Evaluates San Francisco Syncope Rule (SFSR)

Defines risk of an adverse outcome based on this clinical decision rule

10% will have a 7 day serious outcome

0.4% will die in 7 days

1.4% of SFSR negative patients will have a 7 day serious outcome

Team

The editor in chief is Dr. David H. Newman, Associate Professor and Director of Clinical Research in the Department of Emergency Medicine at Mt. Sinai School of Medicine.

Other members include

Gary Green, MD – Medical Education Fellow and Clinical Instructor at the University of California, San Francisco

Koustav Mukherjee, MD – Emergency Physician at Bronx-Lebanon Hospital in NYC

Joshua Quaas, MD – Associate Director of the Mt. Sinai-St. Luke’s Emergency Department

Daniel Runde, MD – Assistant Program Director for the Emergency Medicine Residency Program at the University of Iowa Hospitals and Clinics

Ashley Shreves, MD – Emergency Physician at Mt. Sinai Hospital

Graham Walker, MD – Emergency Physician at Kaiser San Francisco

Shahriar Zehtabchi, MD – Professor of Emergency Medicine and Vice Chair of Scientific Affairs at SUNY Downstate Medical Center and Kings County Hospital in Brooklyn

Media

Wall Street Journal Health Blog. “Doctors Launch ‘TheNNT.com’ to Give Treatment Info.” October 5, 2010.

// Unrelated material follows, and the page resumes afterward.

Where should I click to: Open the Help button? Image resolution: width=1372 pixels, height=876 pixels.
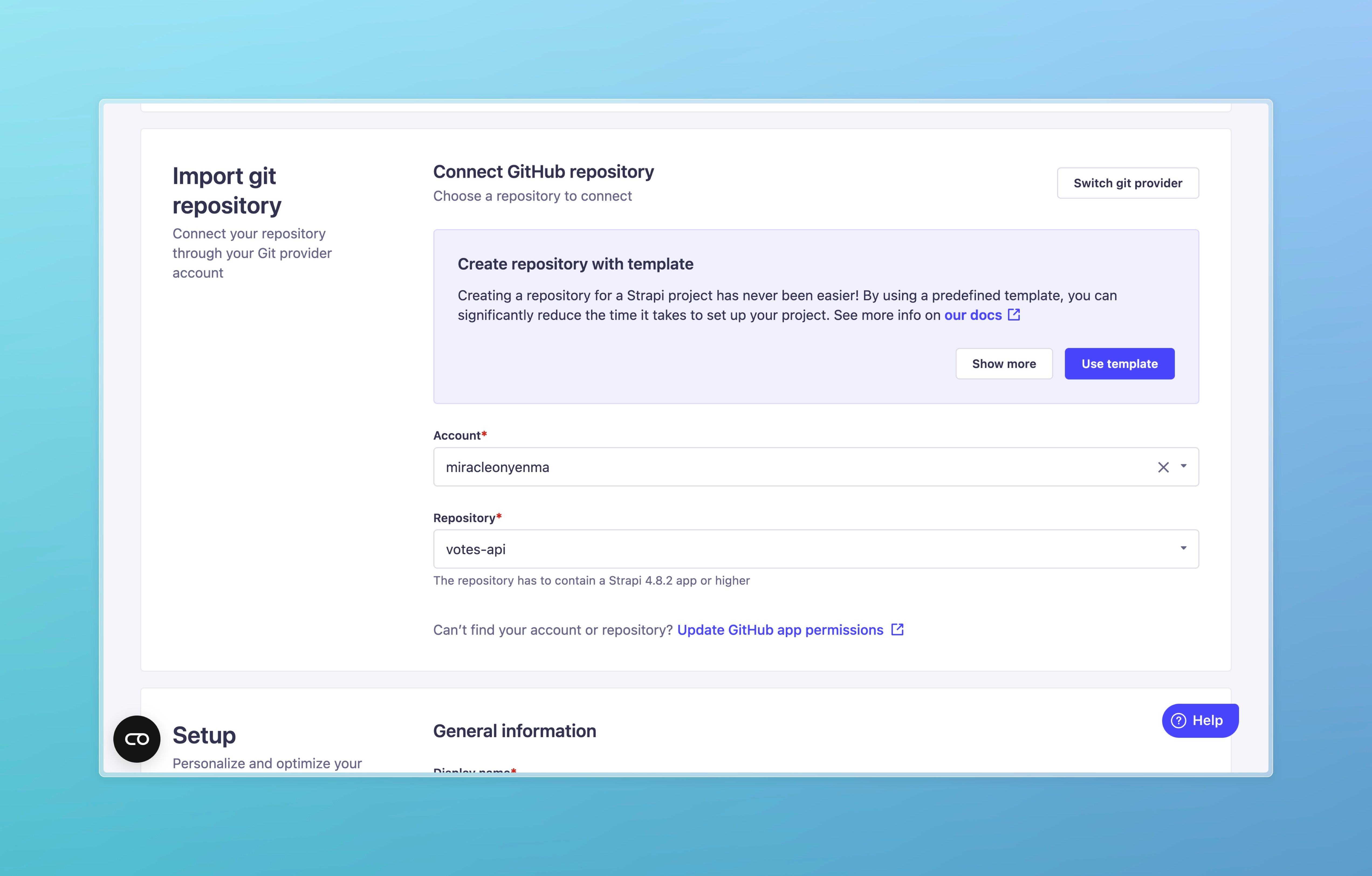pyautogui.click(x=1200, y=720)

Wired Magazine. “This Man’s Simple System Could Transform American Medicine.” October 2014.

PBS NewsHour. “How One Doctor is Prescribing Data to Improve Health Care.” December 31, 2014.

Related websites

www.smartem.org

www.cebm.net

www.nntonline.net

www.mdcalc.com (created and developed by Dr. Graham Walker)

plus.mcmaster.ca/evidenceupdates (BMJ evidence updates)

Sources

www.thennt.com

References

1 – www.cebm.net/number-needed-to-treat-nnt

2 - Wall Street Journal Health Blog. “Doctors Launch ‘TheNNT.com’ to Give Treatment Info.” October 5, 2010.